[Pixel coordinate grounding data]
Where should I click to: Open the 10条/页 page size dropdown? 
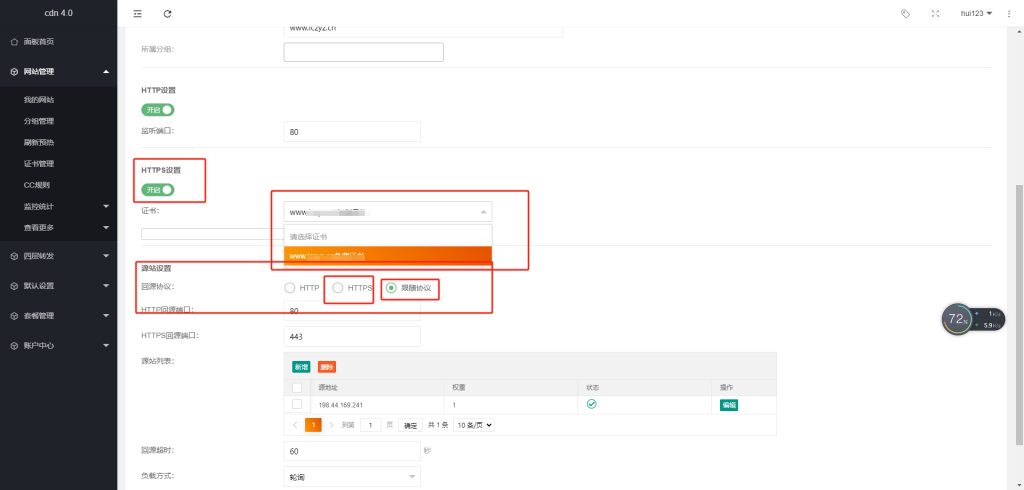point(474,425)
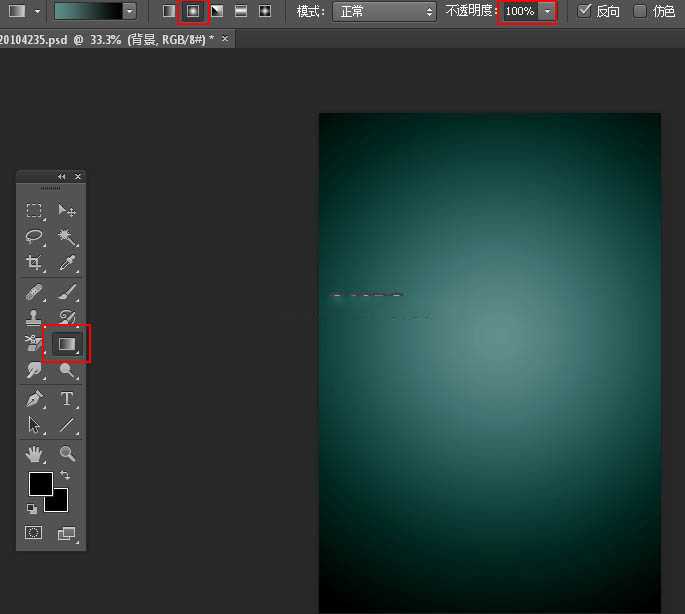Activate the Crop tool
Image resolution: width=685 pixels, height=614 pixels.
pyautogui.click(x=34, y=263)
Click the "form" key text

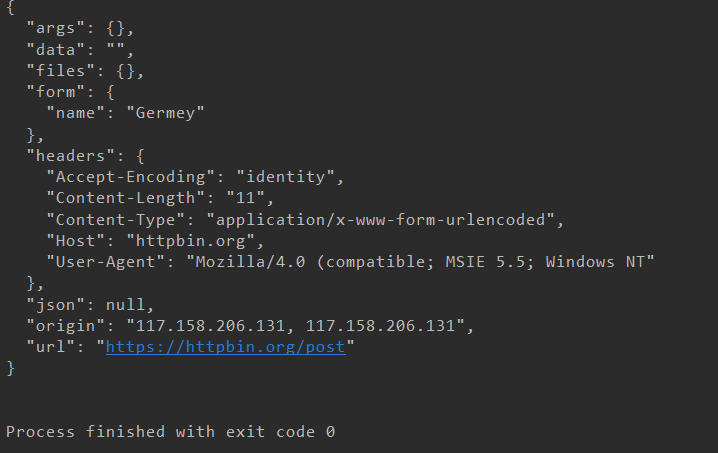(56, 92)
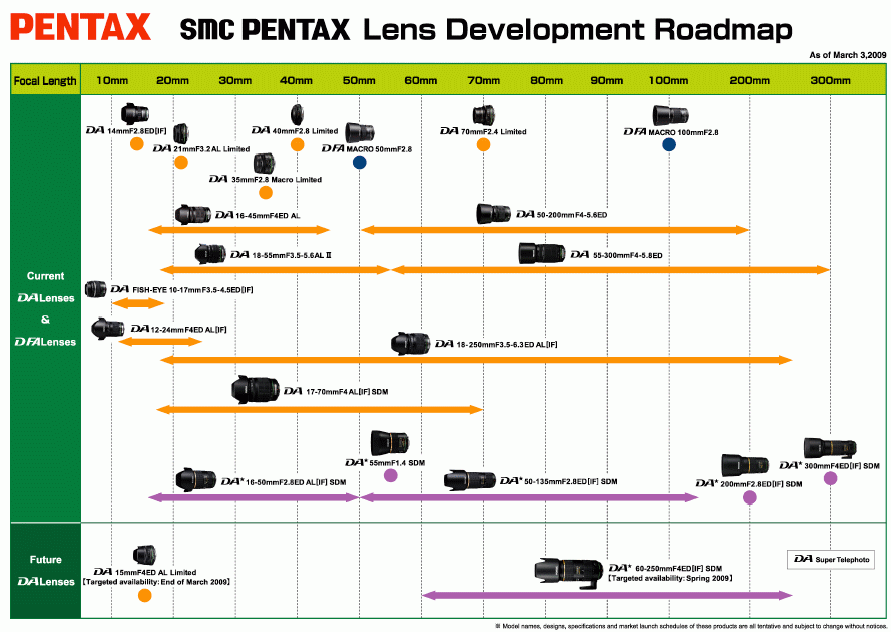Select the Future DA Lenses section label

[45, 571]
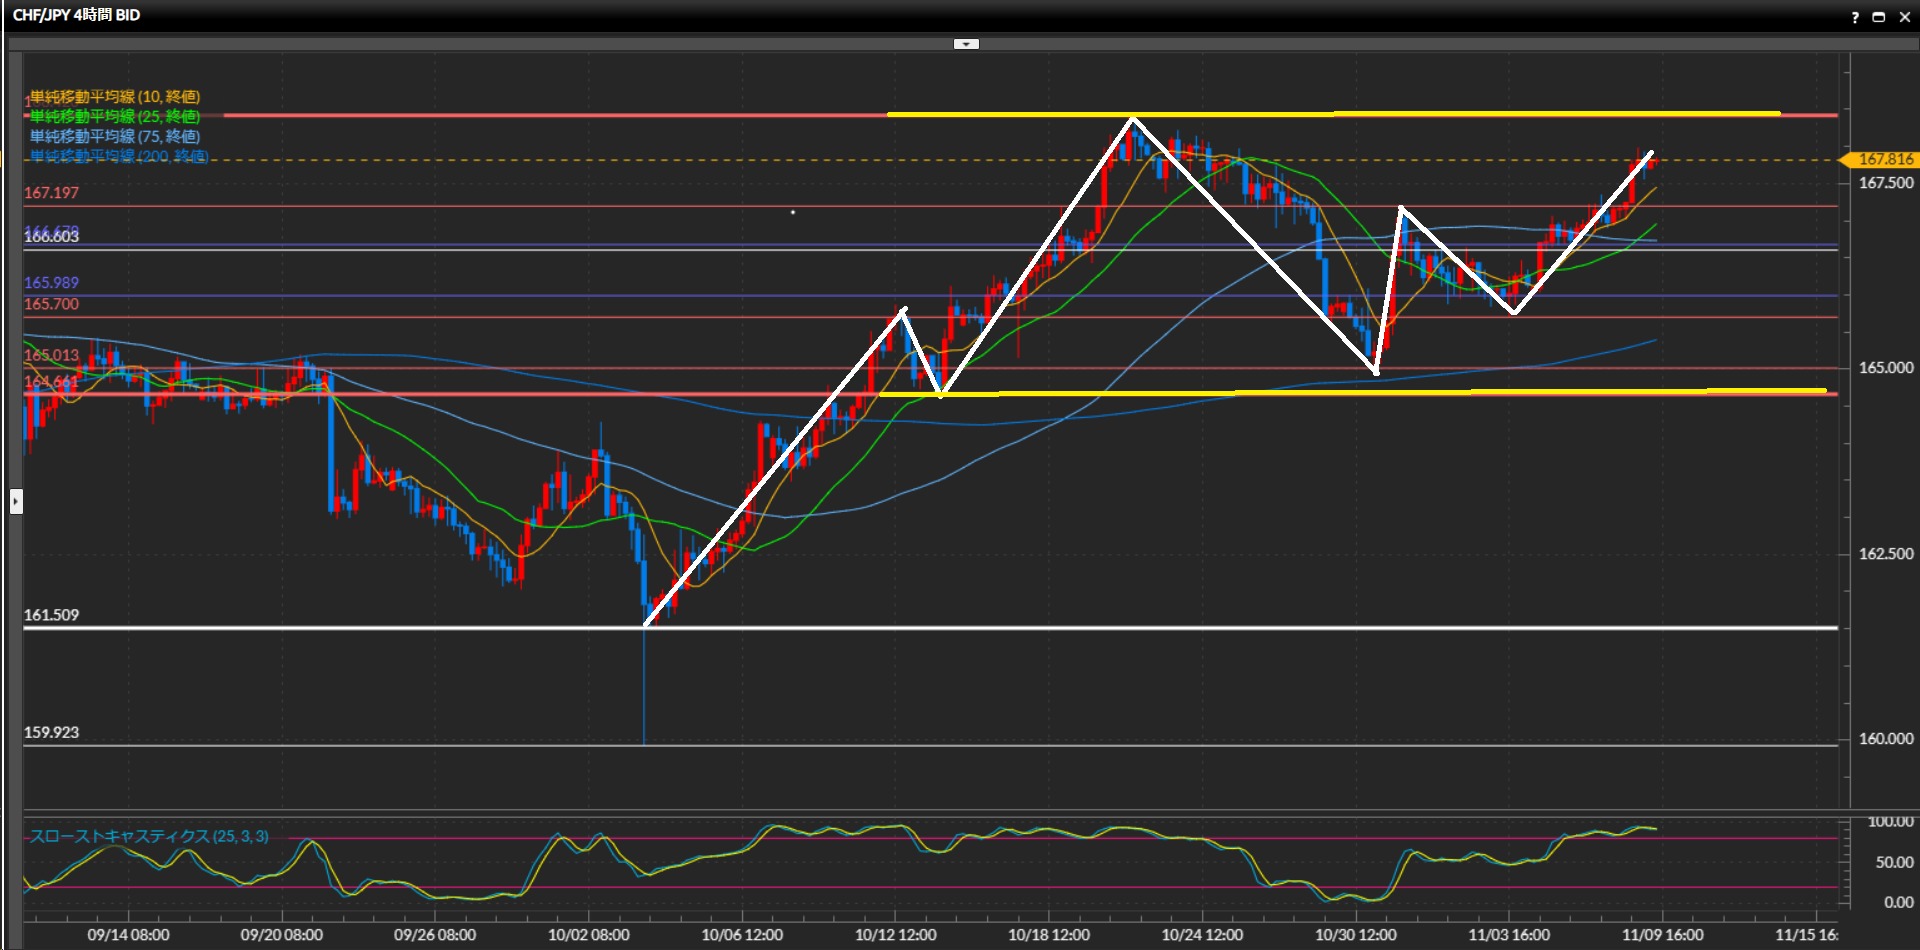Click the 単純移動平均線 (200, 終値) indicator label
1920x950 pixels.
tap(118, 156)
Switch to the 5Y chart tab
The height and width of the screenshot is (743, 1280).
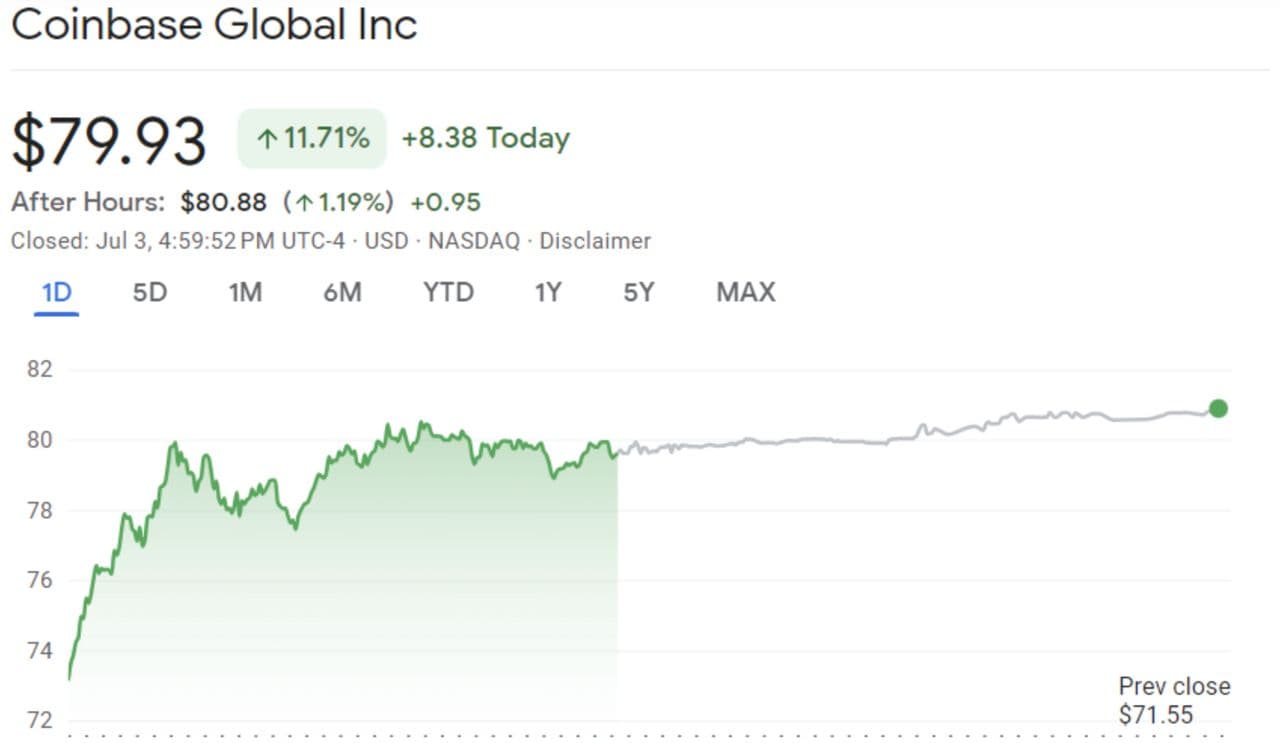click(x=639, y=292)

Problem requirements
In the answer, include exactly the lines from the one containing "Switch to the 5Y chart tab" through the end of the records above and no pictures at all.

Your response
Switch to the 5Y chart tab
The height and width of the screenshot is (743, 1280).
click(x=639, y=292)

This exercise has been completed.